Objective: The COVID-19 pandemic has severely disrupted all aspects of academic medicine, including post-doctoral research fellowship training. The current survey examined ways in which research fellows across 28 U.S. nationally diverse sites have been impacted.
Methods: Survey participants included 62 M.D. and Ph.D. post-doctoral fellows and 27 local fellowship center directors within the Veterans Affairs (VA) Advanced Fellowship in Mental Illness Research and Treatment (MIRT), a national fellowship program tasked to develop academic clinician researchers within the field of mental health. Survey questions focused on productivity and challenges experienced by fellows during the pandemic.
Results: Half of fellows reported working entirely off-site during the COVID-19 pandemic. All fellows reported some level of disruption in productivity during the pandemic; 73% reported a disruption in data collection, 69% reported decreased scholarly output, 41% reported disruption in grant writing, and 73% reported disruption in ability to provide clinical care. Yet, the majority of fellows (66%) reported not having to change their research goals, pivoting to telehealth-based data collection, and employing extant data for research projects and peer-reviewed publications.

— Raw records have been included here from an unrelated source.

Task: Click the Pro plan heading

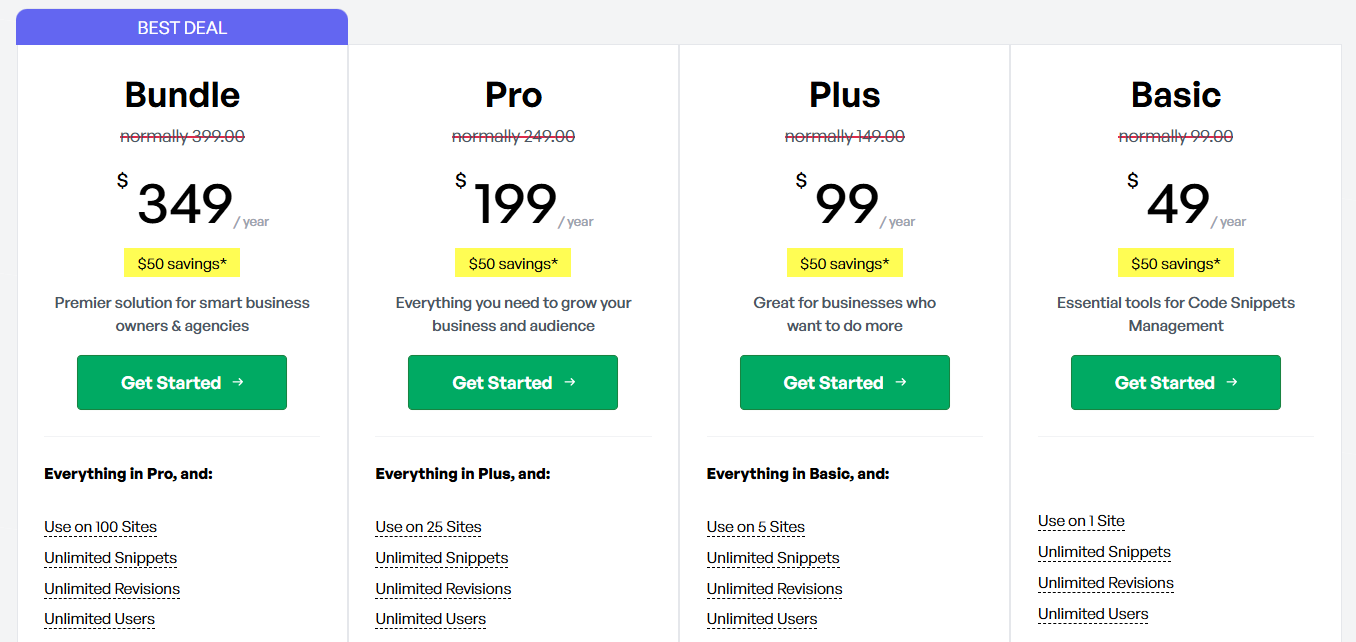Action: point(513,95)
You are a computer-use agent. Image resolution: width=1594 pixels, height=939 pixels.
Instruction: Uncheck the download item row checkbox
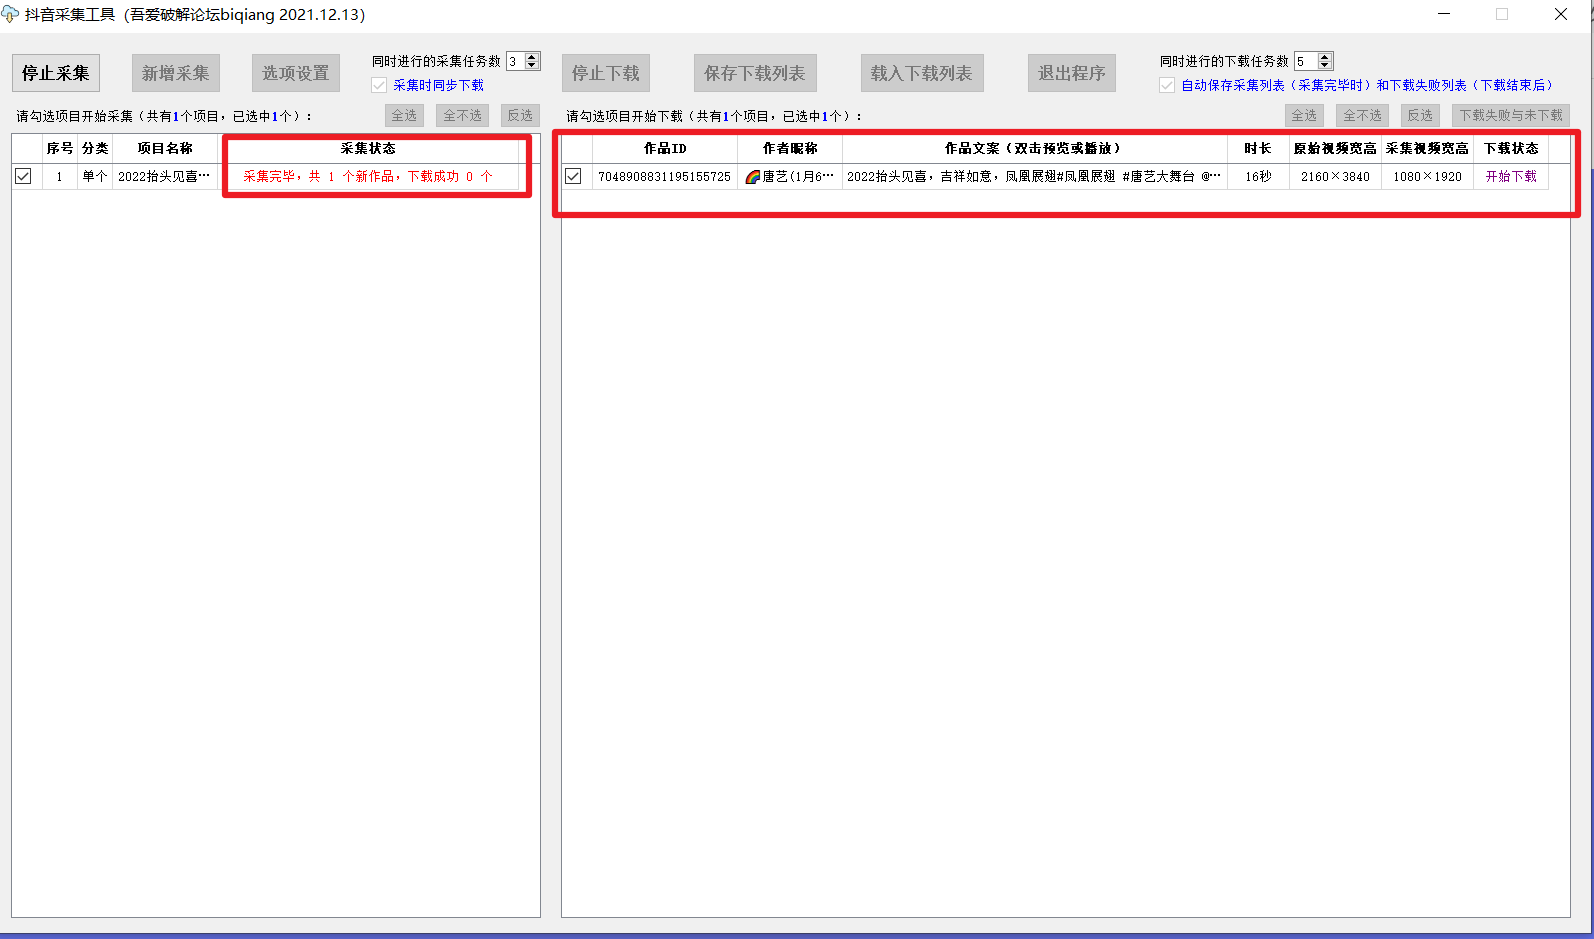coord(573,176)
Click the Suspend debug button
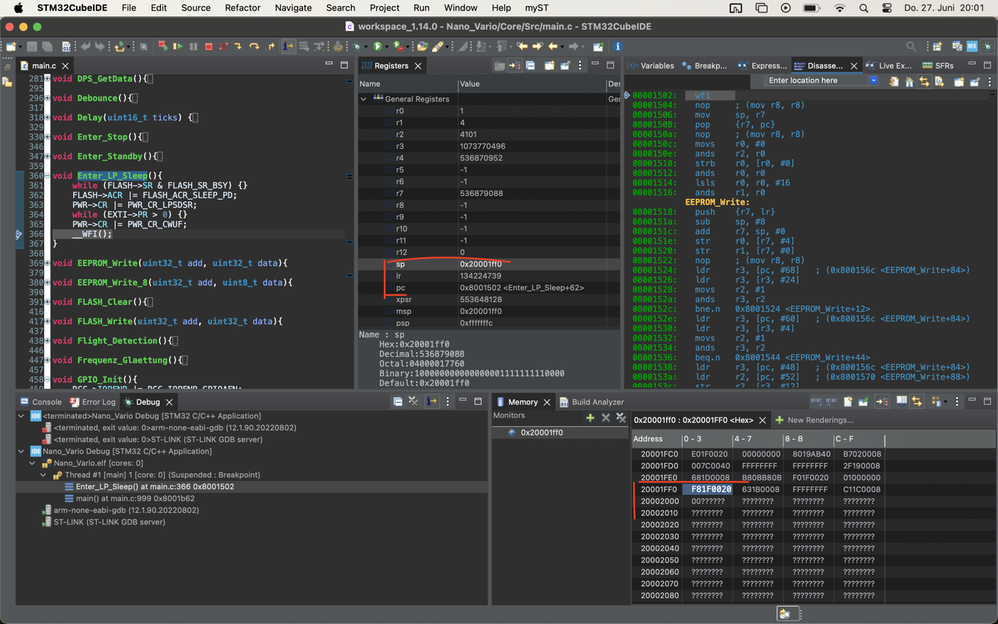Image resolution: width=998 pixels, height=624 pixels. tap(193, 46)
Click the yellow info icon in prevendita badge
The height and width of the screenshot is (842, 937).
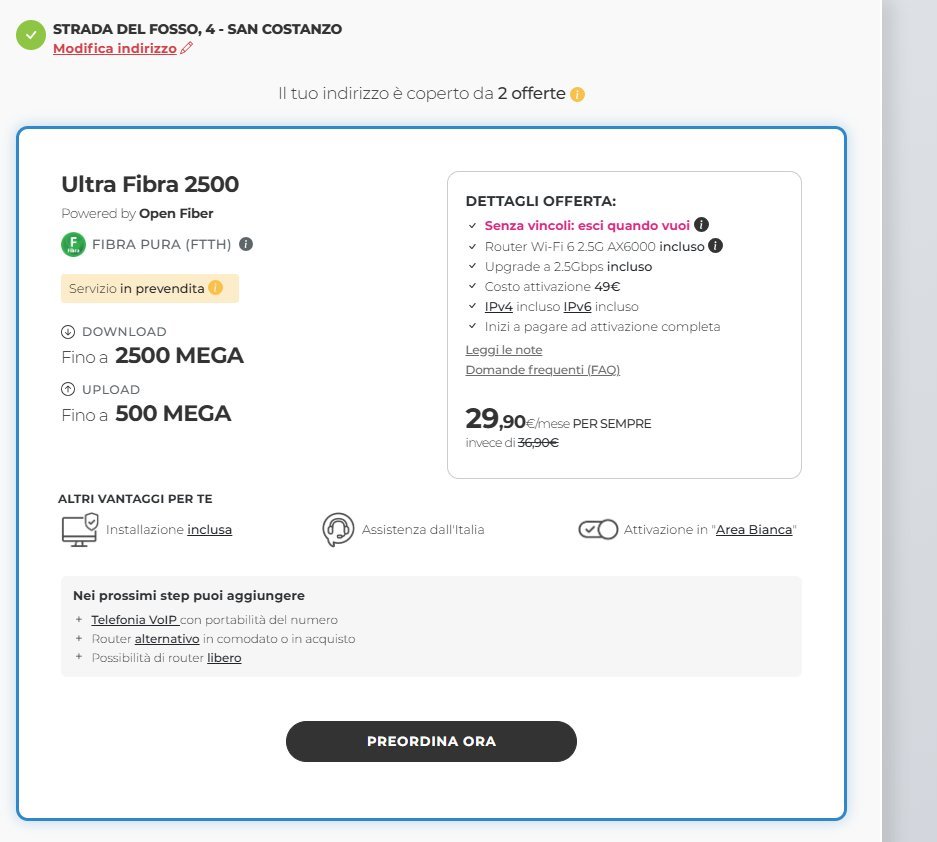click(215, 289)
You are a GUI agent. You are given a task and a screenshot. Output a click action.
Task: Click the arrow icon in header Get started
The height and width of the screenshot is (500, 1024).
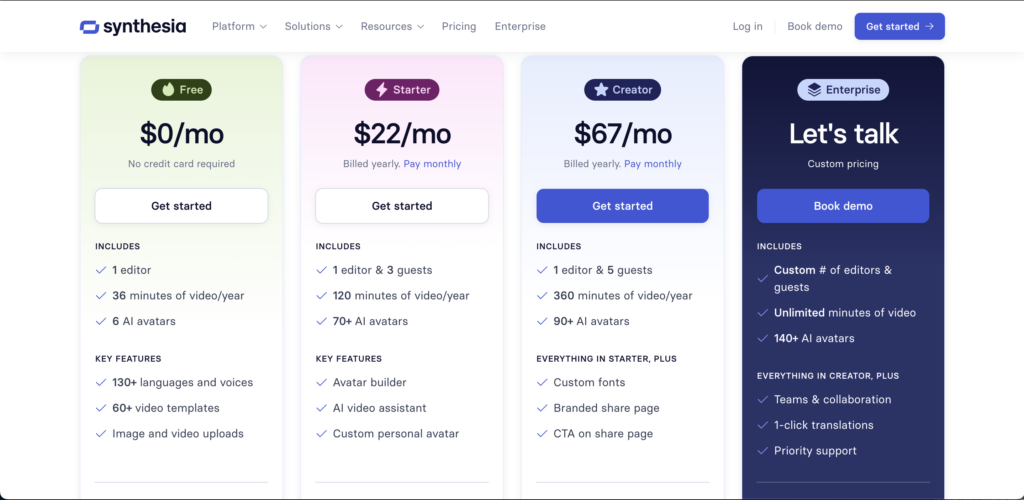[x=930, y=27]
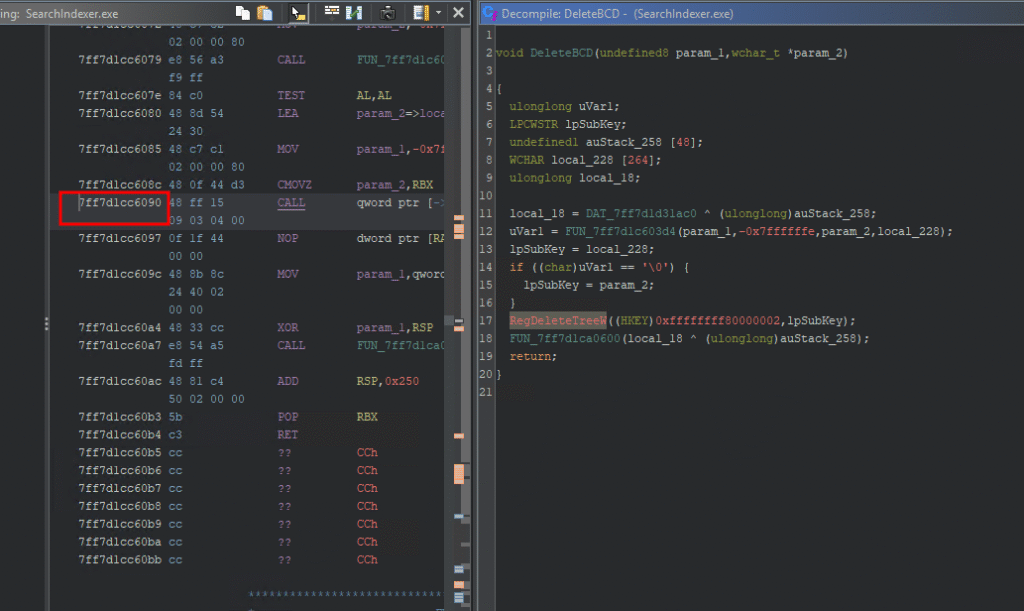Take a listing snapshot with camera icon

[x=387, y=13]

Conclusions: The results of the fellow and director surveys highlight the associated disruption of the COVID-19 pandemic on fellowship-related activities and parallel ingenuity of programs to continue conducting research and clinical services in a modified fashion. While many research goals continued unabated, the findings suggest alterations in data collection methodology and a focus on using extant data, which may have a residual influence on future early career research grant applications.
Keywords: COVID-19, Post-doctoral fellowship; Research education.